Five months later, the company landed a deal to sell up to 125 of its C-Series jetliners to Delta Airlines in a deal worth as much US$5.6 billion. If you had bought $10,000 worth of Bombardier shares when O’Leary was telling you not to, you would have doubled your money. Clearly, nobody ever told Kevin about buying low and selling high.

Donald Trump's record as a business man is pretty spotty. So is Kevin O'Leary's. And, like Trump, you can't believe a word he says.

Image: The Walrus


Pamela Mac Neil said...

GAWD, Owen, O'Leary is sounding more like Trump everyday, lies and all.

Toby said...

I've never been quite sure whether Canada subsidizes Bombardier the company or the Bombardier family. When Canada subsidizes a company the country should buy shares. With enough shares it can vote people to the company board and then see where the money is going. Throwing money at big companies is as effective as flushing it down a toilet. I think we are being fleeced.

As to O'Leary, why would anyone living in a foreign country run for leadership of a Canadian political party? O'Leary is the second foreigner to aspire to be PM. What is Canada to them? The 51st State?

The scary thing for me is that I think Trudeau is so disappointing that voters will elect someone like O'Leary just to get rid of him; you know, the Trump effect.

Owen Gray said...

Strange how reality TV breeds stars who live in an unreal world, isn't it, Pam?

Owen Gray said...

The company has two classes of shares, Toby -- family shares and shares for everybody else. So the government has given them a loan -- like any bank -- that has to be paid back. When the Harper government sold its equity in GM, we got fleeced. At least, this way we should get paid back.

As for the Trump effect, that's what's really worrying about O'Leary.

The Mound of Sound said...

You can't view the government's support for Bombardier in isolation. You have to consider EU supports for Airbus, US supports for Boeing, Brazilian supports for Embraer. Those are the market realities in which any aviation manufacturer stands or falls.

For what it's worth a recent edition of Aviation Week featured a pilot report on the new C-class. AW finds it an exceptional airplane that sets a new standard for its class (passenger load, range, etc.). With the C-class, Bombardier has stepped beyond the regional jet class and into the big leagues with Airbus and Boeing's narrow-body offerings.

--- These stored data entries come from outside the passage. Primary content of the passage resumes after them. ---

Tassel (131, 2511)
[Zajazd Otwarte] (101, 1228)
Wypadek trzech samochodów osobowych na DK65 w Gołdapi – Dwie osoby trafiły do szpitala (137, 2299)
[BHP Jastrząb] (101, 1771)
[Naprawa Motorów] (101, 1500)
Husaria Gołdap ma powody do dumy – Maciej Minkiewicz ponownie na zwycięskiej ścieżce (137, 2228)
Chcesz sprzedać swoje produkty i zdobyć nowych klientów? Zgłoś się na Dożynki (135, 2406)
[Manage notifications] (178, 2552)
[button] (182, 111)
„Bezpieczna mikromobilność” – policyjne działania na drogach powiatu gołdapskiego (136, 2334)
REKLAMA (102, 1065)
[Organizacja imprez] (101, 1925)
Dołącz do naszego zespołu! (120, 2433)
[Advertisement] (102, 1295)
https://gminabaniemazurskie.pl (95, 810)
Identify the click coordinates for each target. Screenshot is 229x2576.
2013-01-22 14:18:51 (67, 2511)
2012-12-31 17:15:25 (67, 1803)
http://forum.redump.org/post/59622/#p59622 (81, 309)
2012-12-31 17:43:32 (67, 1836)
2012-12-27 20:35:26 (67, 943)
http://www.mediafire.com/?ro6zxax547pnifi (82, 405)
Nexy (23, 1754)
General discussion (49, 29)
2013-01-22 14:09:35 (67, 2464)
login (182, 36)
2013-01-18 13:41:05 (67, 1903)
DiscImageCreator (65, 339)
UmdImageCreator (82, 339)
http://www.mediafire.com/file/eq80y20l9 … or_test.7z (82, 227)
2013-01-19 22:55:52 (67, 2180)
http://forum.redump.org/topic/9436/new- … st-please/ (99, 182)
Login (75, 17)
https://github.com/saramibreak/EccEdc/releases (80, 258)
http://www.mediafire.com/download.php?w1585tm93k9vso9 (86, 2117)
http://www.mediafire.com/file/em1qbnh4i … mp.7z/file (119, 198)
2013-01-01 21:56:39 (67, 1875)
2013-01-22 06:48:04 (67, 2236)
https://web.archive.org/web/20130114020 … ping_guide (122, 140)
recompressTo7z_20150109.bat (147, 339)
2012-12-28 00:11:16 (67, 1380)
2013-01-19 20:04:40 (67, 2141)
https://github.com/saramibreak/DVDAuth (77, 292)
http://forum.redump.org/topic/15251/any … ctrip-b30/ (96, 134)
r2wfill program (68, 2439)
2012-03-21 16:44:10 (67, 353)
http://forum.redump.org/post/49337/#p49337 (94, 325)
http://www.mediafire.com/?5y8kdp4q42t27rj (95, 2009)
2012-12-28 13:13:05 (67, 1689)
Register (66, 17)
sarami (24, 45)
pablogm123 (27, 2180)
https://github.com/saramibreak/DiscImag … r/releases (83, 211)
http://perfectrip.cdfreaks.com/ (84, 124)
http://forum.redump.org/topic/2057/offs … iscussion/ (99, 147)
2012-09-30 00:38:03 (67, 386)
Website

It's a bit easier to accept government supports when the company is developing a leading edge product instead of just another also-ran version of what everybody else is building.

Owen Gray said...

Since the end of World War II, the aviation industry has relied on government support, Mound. And agencies such as NASA have driven research and development. Perhaps O'Leary should review his recent history.